CC BY 4.0 · Journal of Health and Allied Sciences NU 2023; 13(02): 253-256
DOI: 10.1055/s-0042-1755348
Original Article

Stigmatized Attitude toward Mental Illness among the Caregivers of Patients with Psychiatric Illness

Tenzing Dolkar Bhutia
1   II PBBSc Nursing, Father Muller College of Nursing, Mangalore, Karnataka, India
,
Mary Madhvi Palagiri
1   II PBBSc Nursing, Father Muller College of Nursing, Mangalore, Karnataka, India
,
Flavia Sequeira
1   II PBBSc Nursing, Father Muller College of Nursing, Mangalore, Karnataka, India
,
Gini Jose
1   II PBBSc Nursing, Father Muller College of Nursing, Mangalore, Karnataka, India
,
Anil MC
1   II PBBSc Nursing, Father Muller College of Nursing, Mangalore, Karnataka, India
,
2   Department of Mental Health Nursing, Father Muller College of Nursing, Mangalore, Karnataka, India
› Author Affiliations
 

Abstract

Background: Stigma is a trait, belief, or disgrace where a mentally ill person is socially defamed in certain manners. Stigma can cause great psychological distress among the caregivers of patients with psychiatric illness.

Aim: The study was aimed to assess the level of stigmatized attitude toward mental illness among the caregivers.

Materials and Methods: A cross-sectional study design was used to collect data among 210 caregivers of patients with psychiatric illness who were recruited using purposive sampling technique. Baseline proforma and stigmatizing attitude scale were used to collect the data.
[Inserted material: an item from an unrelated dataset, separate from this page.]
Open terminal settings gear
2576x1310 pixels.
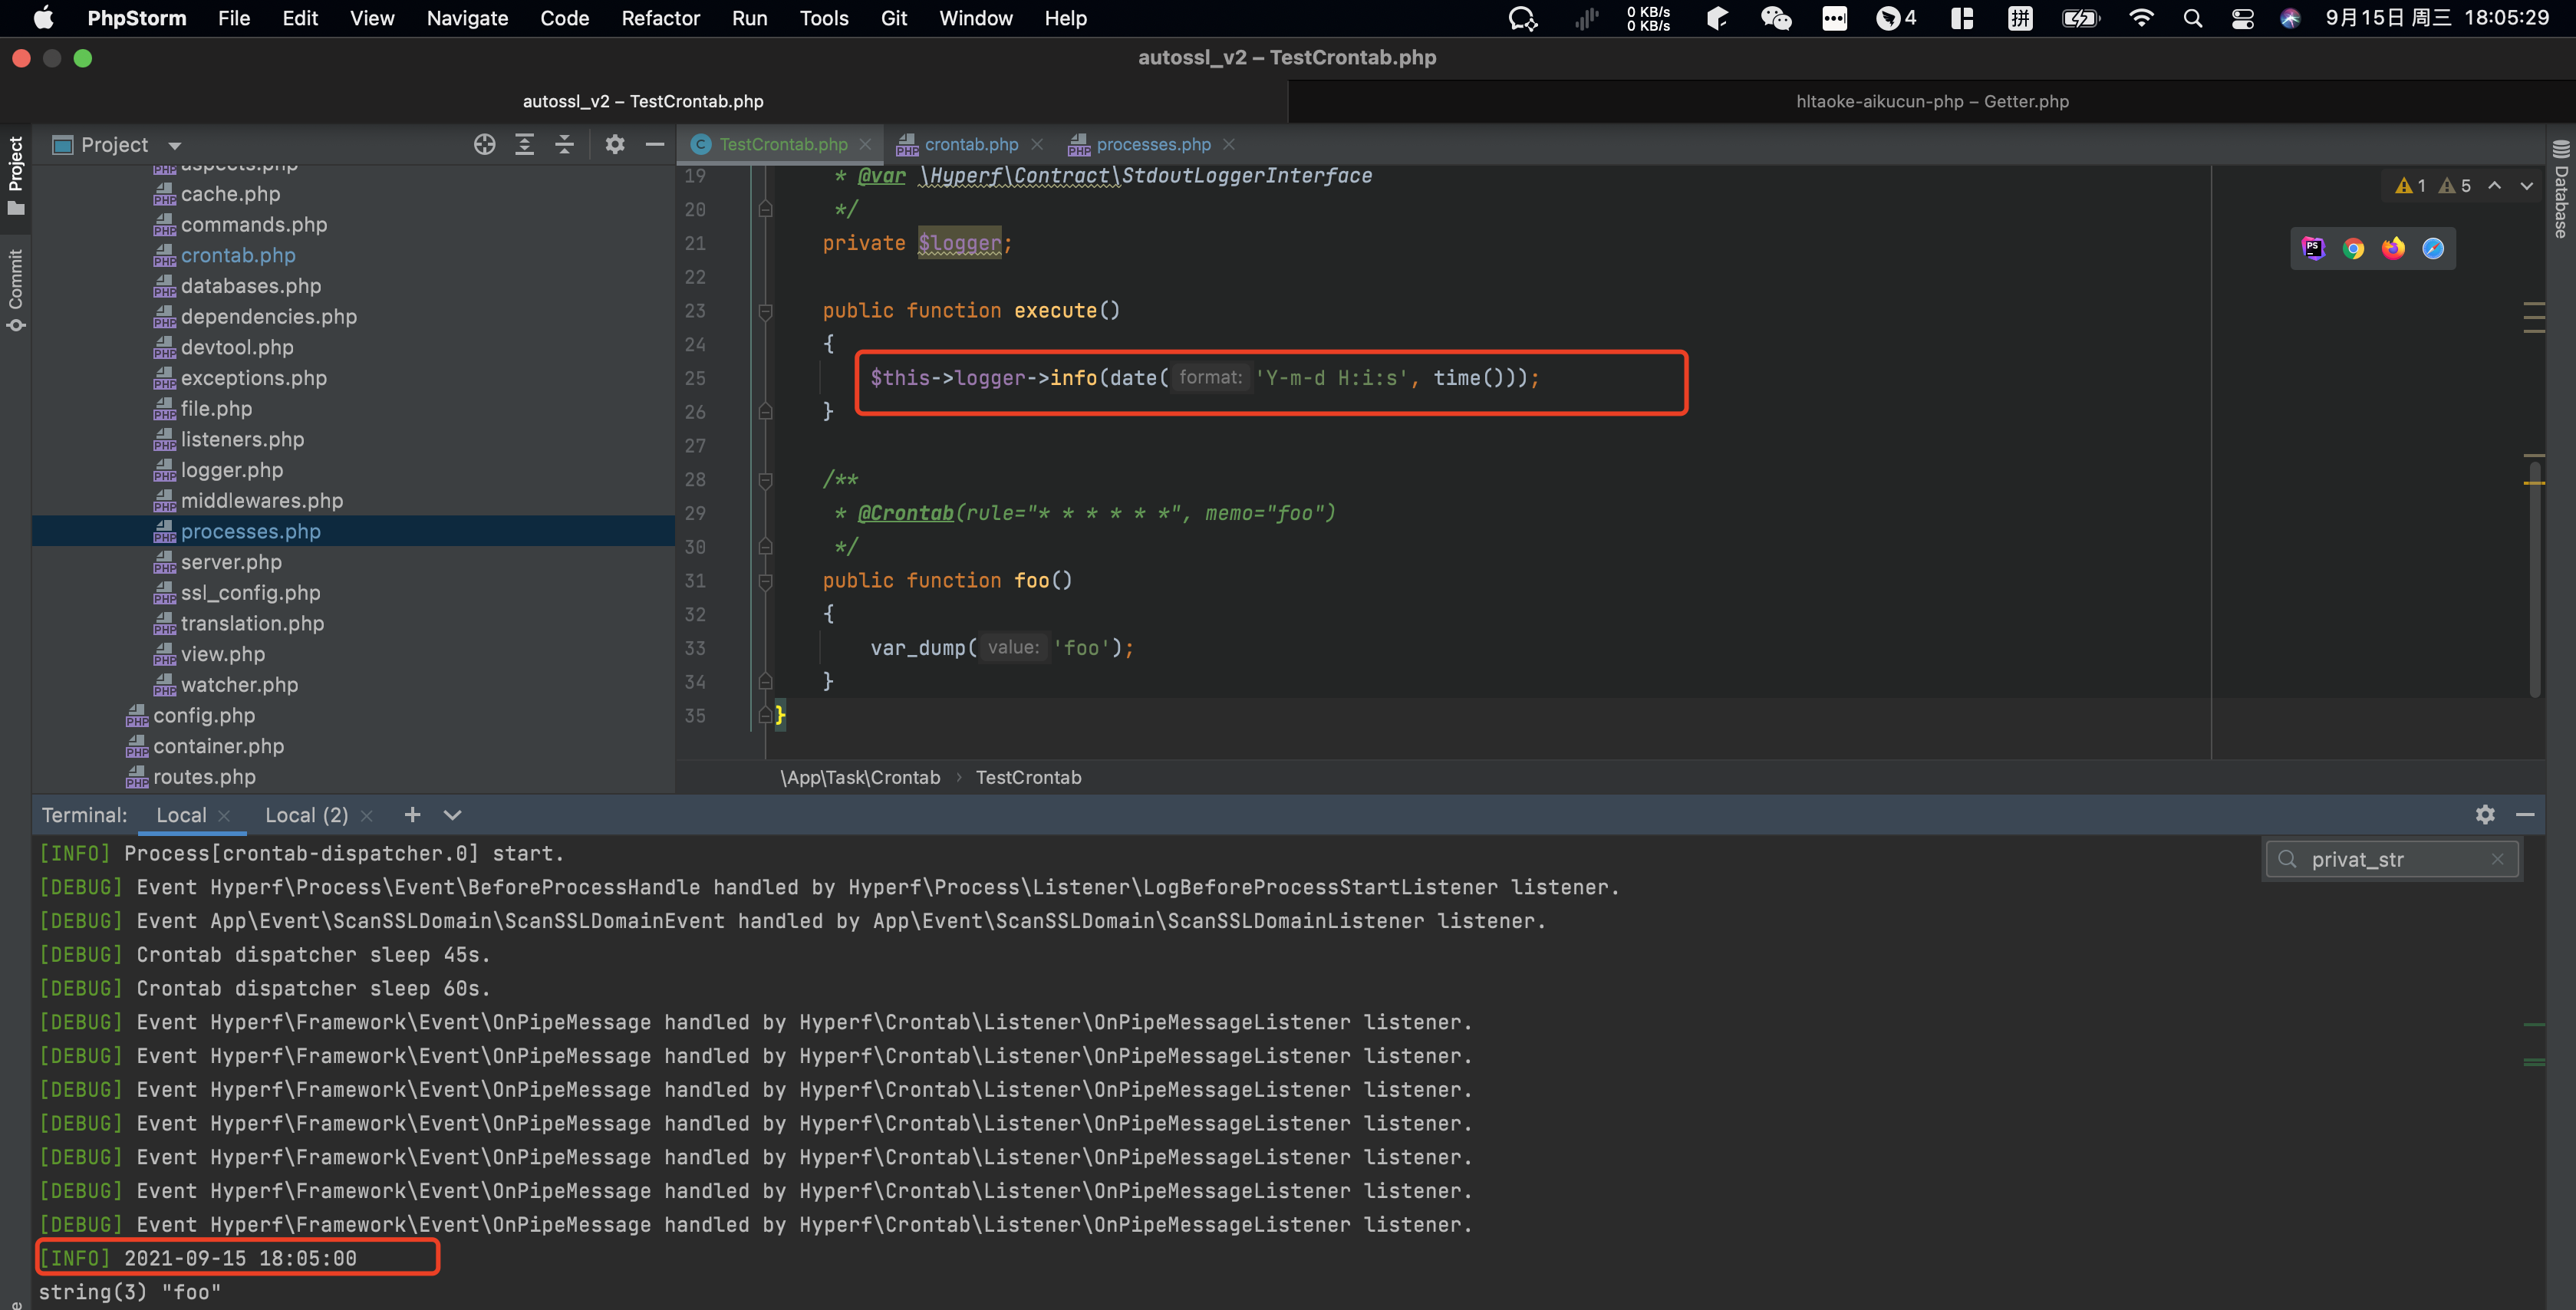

Results: The findings depicted the mean age of the caregiver was 44 years. More than half number of subjects (54.3%) were females. Majority (90.44%) of the caregivers had moderate, whereas 3.33% had low stigmatizing attitude with the mean ± standard deviation was 52.77 ± 9.91. Chi-squared test showed no significant association between stigmatized attitude score and selected demographic variables.

Conclusion: It is vital that awareness programs and antistigma campaign can be initiated in the community settings, with the help of interdisciplinary coordination and collaboration of the health care members to eradicate the stigmatizing attitude among the caregivers.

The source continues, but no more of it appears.